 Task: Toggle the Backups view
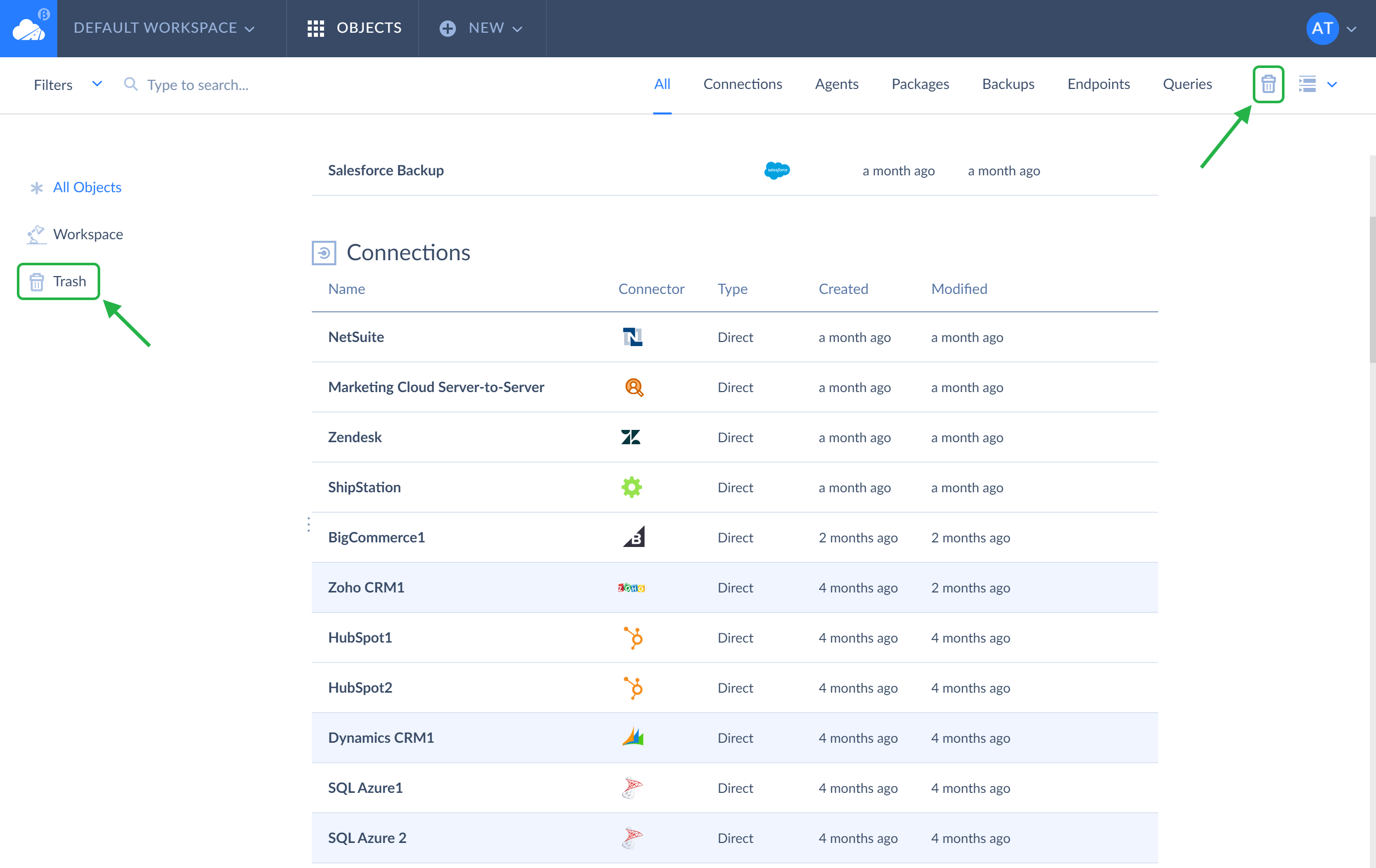coord(1007,84)
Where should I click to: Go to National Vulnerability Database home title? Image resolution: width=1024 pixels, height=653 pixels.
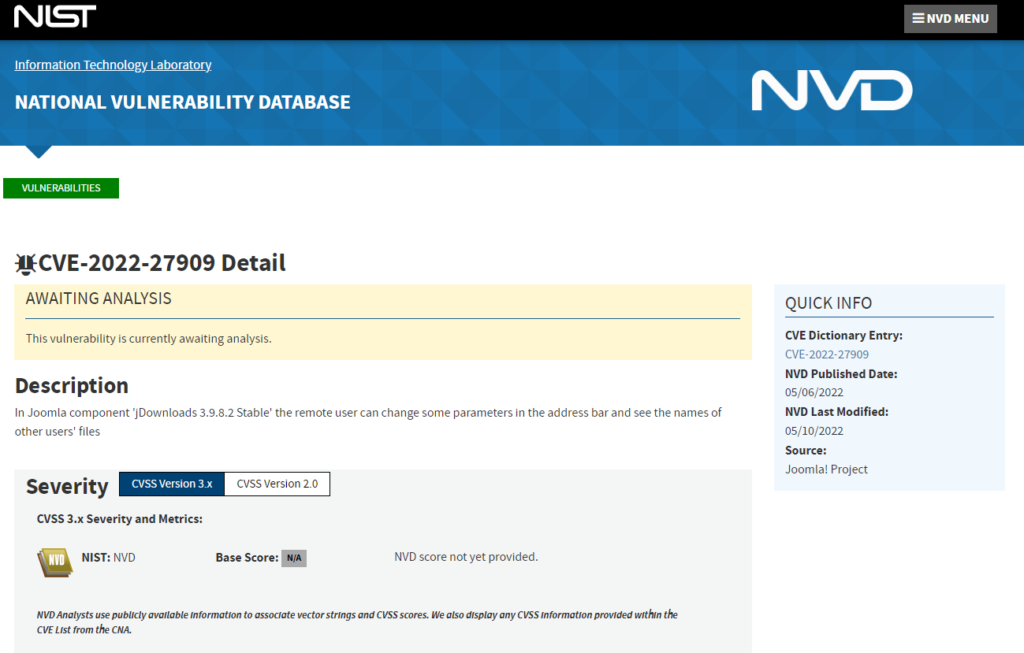pyautogui.click(x=182, y=102)
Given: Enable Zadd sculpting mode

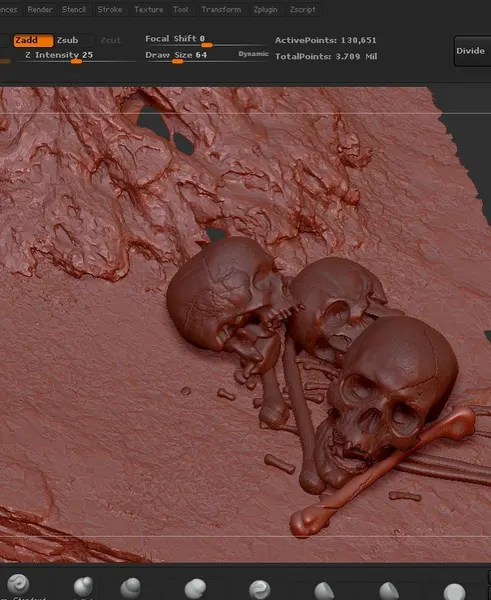Looking at the screenshot, I should tap(33, 40).
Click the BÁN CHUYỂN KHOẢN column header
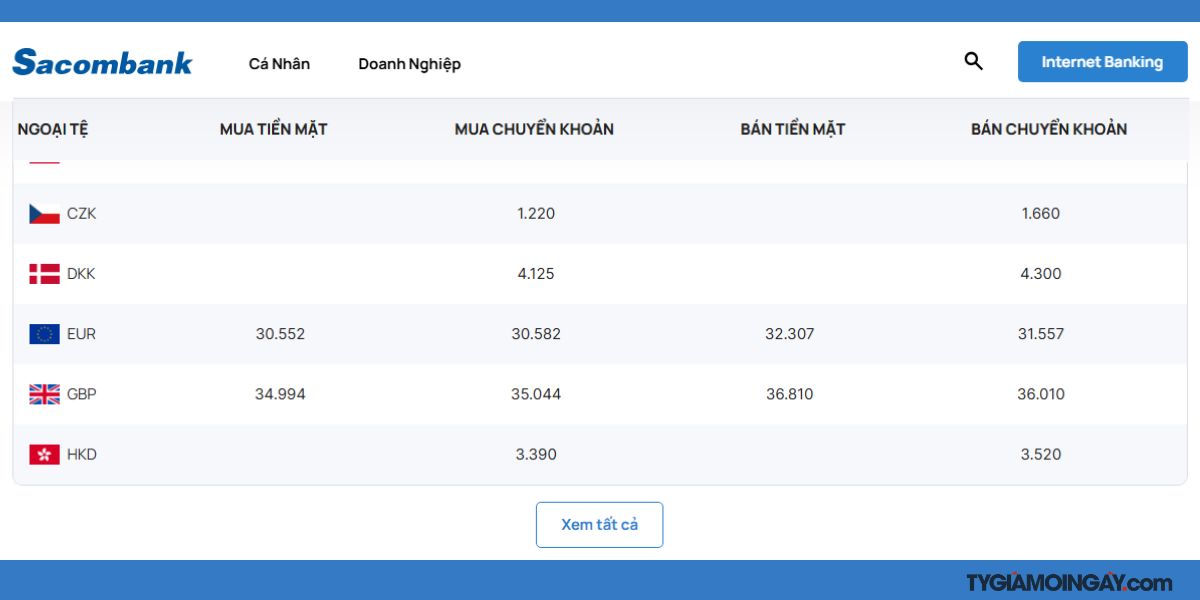The height and width of the screenshot is (600, 1200). point(1048,129)
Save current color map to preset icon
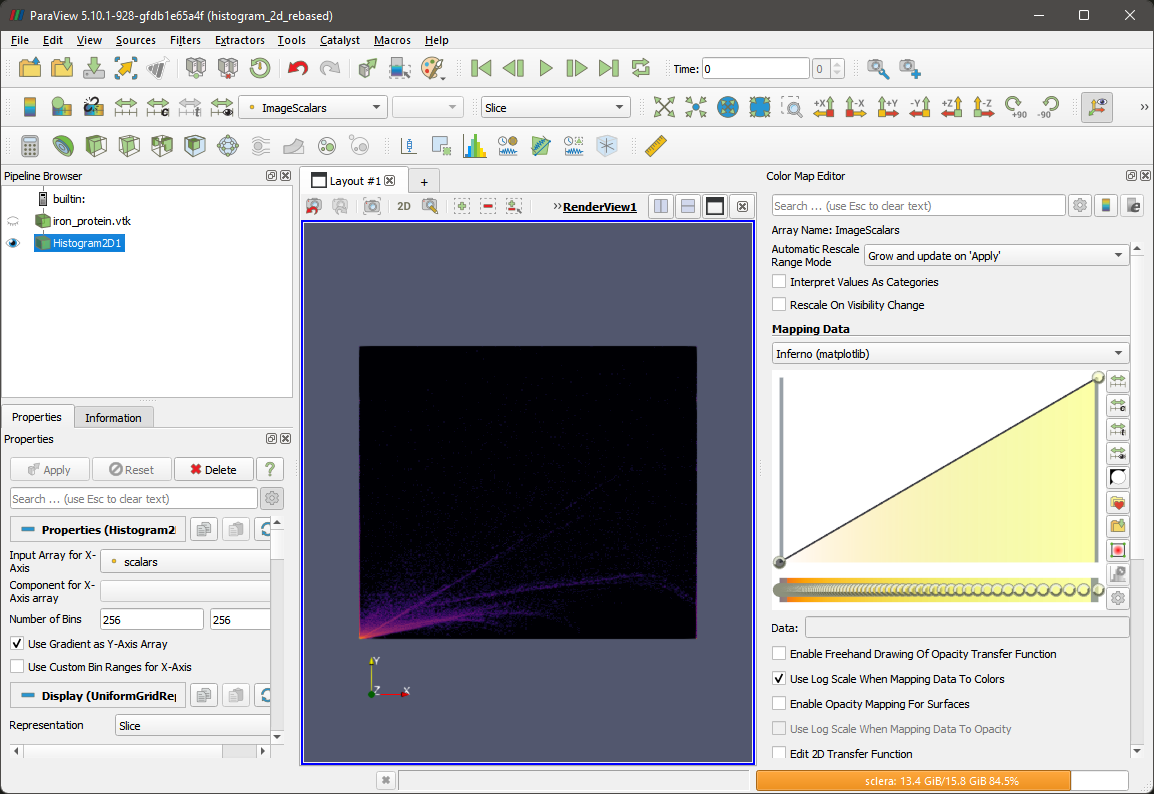 (1117, 526)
++++++++
**The task**
Copy every line of the records exactly as it is written, but not the pictures.

**Written answer**
 Task: Toggle the Backups view
coord(1007,84)
Where should I click to: Go to National Vulnerability Database home title? Image resolution: width=1024 pixels, height=653 pixels.
pyautogui.click(x=182, y=102)
Given: Enable Zadd sculpting mode

Looking at the screenshot, I should tap(33, 40).
Click the BÁN CHUYỂN KHOẢN column header
The height and width of the screenshot is (600, 1200). point(1048,129)
Save current color map to preset icon
 (1117, 526)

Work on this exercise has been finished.